One of my rituals when I come home for the holidays is to look through my mother’s cookbook collection. It’s a marvelous one, and I am unabashedly envious. About five feet of countertop are lined with cookbooks of all kinds, cuisines, and degrees of dilapidation. Overflow volumes are stacked in drifts on top, and there are usually two or three newer books from the library to thumb through. I pore over old favourites and new acquaintances, flagging recipes I want to copy out and try back in Montreal.
This year I rediscovered, wedged underneath Savory Baking, The New Basics Cookbook, a misplaced sudoku book, and a stack of egg cartons being saved for seed-starting at the farm, a little journal, half-filled with hand-written recipes. On the fly-leaf was my name, along with the idiosyncratically capitalized information that it was begun Sixth of march, 2006.
I began the book when I was first beginning to experiment with cooking, full of excitement and a blinding array of pen colours. Family favourites appear alongside versions of desserts I’d adjusted to be sugar free. My younger self has left a variety of motherly annotations (Hot hot hot! Let sit 5 min before serving or you’ll burn yourself), anecdotes about what various family members say about a dish, and so forth. The occasional recipe is headed with a variation on the theme I made this recipe up all by myself, and it didn’t explode or anything!
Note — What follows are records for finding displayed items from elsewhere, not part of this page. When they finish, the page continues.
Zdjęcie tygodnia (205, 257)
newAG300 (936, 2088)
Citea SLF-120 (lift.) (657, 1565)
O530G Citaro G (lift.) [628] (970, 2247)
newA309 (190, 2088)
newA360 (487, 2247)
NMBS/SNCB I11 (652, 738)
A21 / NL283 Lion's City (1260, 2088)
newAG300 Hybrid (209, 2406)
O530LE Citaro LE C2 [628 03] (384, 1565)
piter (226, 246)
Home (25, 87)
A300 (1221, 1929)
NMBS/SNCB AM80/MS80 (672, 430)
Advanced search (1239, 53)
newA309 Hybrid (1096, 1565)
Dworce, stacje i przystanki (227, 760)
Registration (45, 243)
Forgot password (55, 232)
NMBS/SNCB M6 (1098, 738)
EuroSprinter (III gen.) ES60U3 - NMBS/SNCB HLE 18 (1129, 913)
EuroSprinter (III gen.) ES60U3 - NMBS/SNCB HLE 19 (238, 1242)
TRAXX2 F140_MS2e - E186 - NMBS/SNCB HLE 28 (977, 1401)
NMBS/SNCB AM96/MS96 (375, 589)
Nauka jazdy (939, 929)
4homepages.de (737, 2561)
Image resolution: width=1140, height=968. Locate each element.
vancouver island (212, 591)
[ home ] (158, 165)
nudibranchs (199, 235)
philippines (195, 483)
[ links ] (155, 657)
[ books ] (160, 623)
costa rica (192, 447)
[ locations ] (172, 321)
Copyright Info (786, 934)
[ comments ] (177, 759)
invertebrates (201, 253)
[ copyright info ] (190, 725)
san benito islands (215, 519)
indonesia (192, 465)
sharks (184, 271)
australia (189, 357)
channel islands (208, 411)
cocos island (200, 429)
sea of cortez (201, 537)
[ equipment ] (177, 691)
The first original recipe in the book is 16. Rice Pudding, recorded for posterity on the fourteenth of August, 2006. I remember being fascinated with the concept of rice pudding. In spite of three of the four members of the household being British, we had never really had many puddings, aside from the essential Christmas Pud (to be ceremonially salted with sixpence and lit on fire). There was very occasional Spotted Dick, which my sister and I demanded after seeing Wayne Sleep in a pantomime one year. The show was Dick Whittington, and it must have been around 1999, though I can’t remember the theatre. A running gag in the pantomime involved Sleep’s character—decked out in a very frilly dress as the essential panto dame—trying to explain to the hapless hero what the pudding was. “It’s Spotted Dick, Dick.” “Spotted Dick Dick?” “No, Spotted Dick, Dick!”
Rice pudding, however, was a mystery, known only from Victorian children’s novels like What Katy Did, which describes it as something unimaginably awful and hated by all children who are not rotten goody two-shoeses. I’m not sure what possessed me to want rice pudding with this promising introduction. Perhaps I am, at heart, a rotten goody two-shoes?